If they could have seen to the end the consequences of their course - if they had fully realized what was in store - if they could have clearly perceived things in their true light - would they have acted differently, before it was too late? Unquestionably, unless they were entirely devoid of reason.
So, in the final analysis, the whole trouble lay in their perception. True, what led them astray were the natural motions of their flesh, but everyone has them. A man is not a helpless slave to his flesh in any respect, unless he chooses to be. There is always available an inexhaustible supply of divine power, if man will only accept it to help fight himself.
But sometimes we are not very anxious to get rid of our idols, and after a few halfhearted attempts as a concession to our conscience, we find it easy to convince ourselves that it cannot be done.
The plea of weakness will not bear the light of day.
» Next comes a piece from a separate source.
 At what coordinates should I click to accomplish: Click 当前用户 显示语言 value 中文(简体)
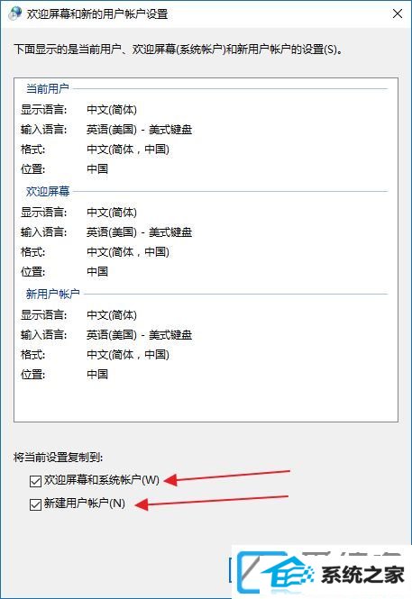pos(112,110)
God delights to make the weak strong, if they will unreservedly give themselves to Him. Most do not really want to put away their enjoyable little "weaknesses."
The trouble with Israel lay in their perception. They could not see. Darkness enveloped them, and they stumbled on to destruction, fighting against the light, mocking the messengers of God, twisting themselves tighter and tighter in the net of their own blind obstinacy, till the wrath of God rose like a flood, and there was no remedy.
Now all this is recorded for our admonition. There is something here for us. Something we must have. Each chapter adds its particular ray to that light which alone can deliver us from the same sad end.
Israel illustrates the almost inevitable course - the course which can be escaped only by constant, tireless effort and application, and by being very different from the majority.
God only proposes to save a very small remnant of the countless millions that come and go. And God is no respecter of persons. It follows then that those whom He selects must be exceptional to a very marked degree, and they must be constantly on guard to maintain this distinction.
Of what must this necessary distinctiveness consist? Not in accomplishments, or ability, or intellectual preeminence - but just one thing: putting God first.
Putting God first consists primarily in keeping Him constantly in the forefront of our current consciousness. Remembering and not forgetting.
Many things fill our minds and come and go as memory is provoked, but it is what occupies our heart and interest and attention that counts. What or who is it to whom our mind irresistibly turns whenever the pressure of the immediate present is relaxed? That is the acid test of our affections. Here we stand face to face with our real selves.
What or who occupies the secret, inner sanctum of our heart where at every opportunity we delight to retire and muse? This is where God looks in making up His jewels, and if He does not find Himself there, He passes on. We may have lots of other things laid out to show Him, but He will not be interested in them. David said-
"Thy testimonies are my delight and the rejoicing of my heart" (Psa. 119: 24).
"I have longed after Thy precepts. I have loved Thy commandments" (Psa. 119: 40).
"Thy statutes have been my songs in my pilgrimage" (Psa. 119: 54).
"O how love I Thy law! It is my meditation all the day" (Psa. 119: 97).
Extreme? Overstated? Too highly coloUred? Poetic exaggeration? Not at all, though it may seem so to the crude, common, animal outlook. Here lies the difference between death and life.